[[ Information shown open ]]

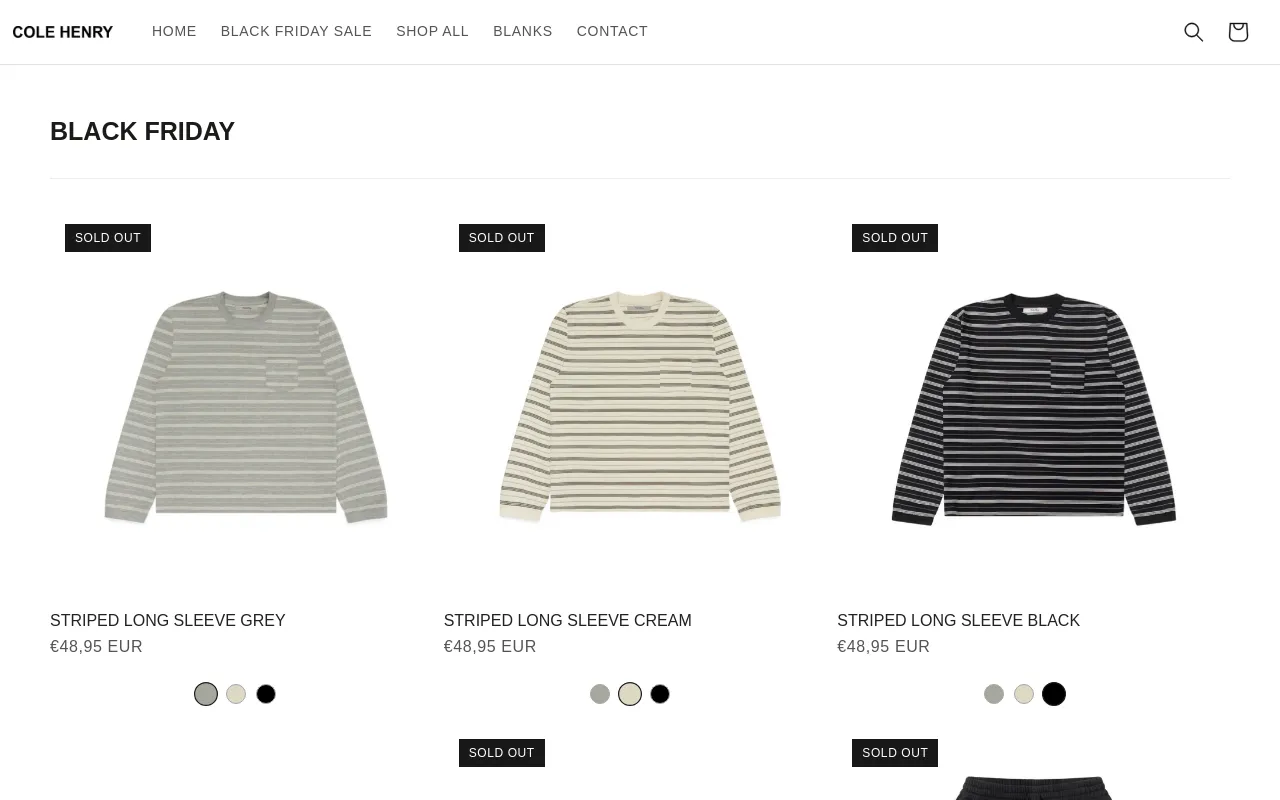This screenshot has height=800, width=1280.
Task: Open STRIPED LONG SLEEVE CREAM product title
Action: 567,620
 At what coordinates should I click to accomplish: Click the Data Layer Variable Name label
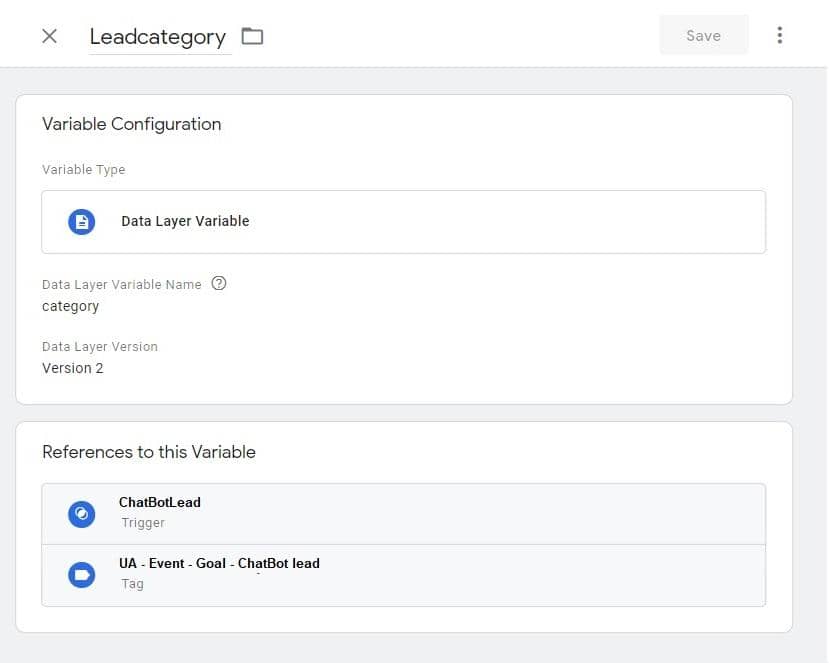point(122,284)
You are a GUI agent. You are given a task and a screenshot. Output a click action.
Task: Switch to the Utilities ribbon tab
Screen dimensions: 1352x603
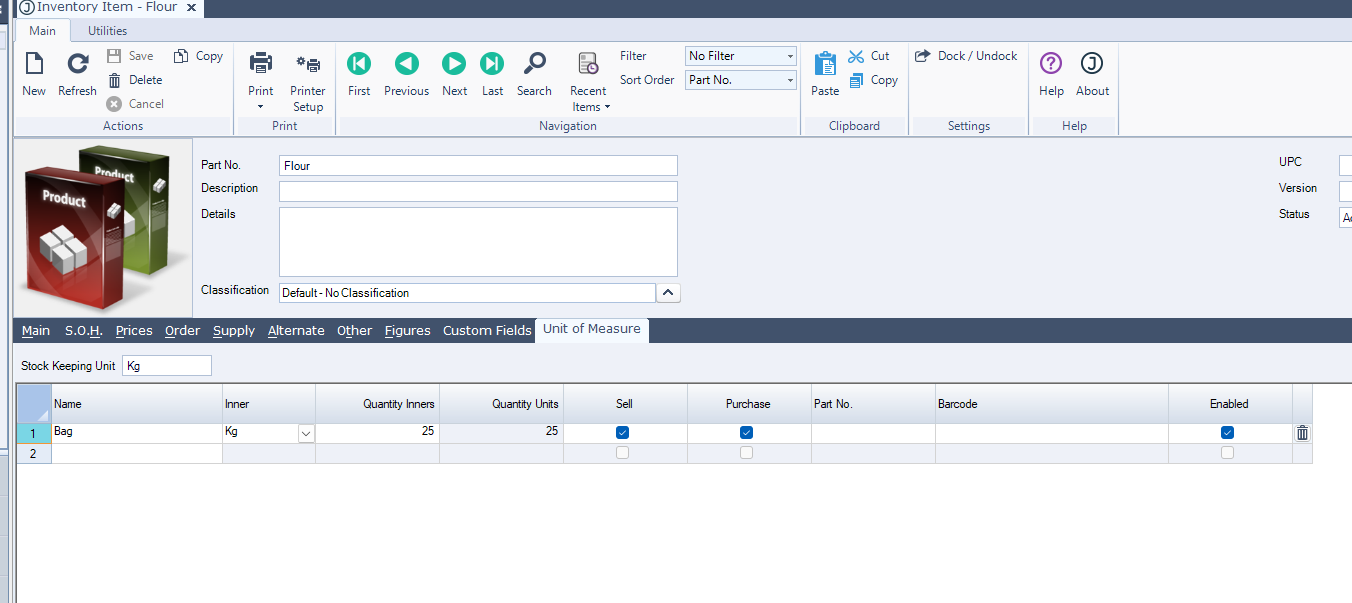tap(107, 31)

[[ Information shown closed ]]

• Problem statement
Starting where a line contains "At what coordinates" and finishing at the last line above, set down every line exactly as it reads, with no pictures.

• Exercise solution
 At what coordinates should I click to accomplish: Click the Data Layer Variable Name label
point(122,284)
You are a GUI agent. You are given a task and a screenshot. Output a click action.
Task: Switch to the Utilities ribbon tab
Screen dimensions: 1352x603
tap(107, 31)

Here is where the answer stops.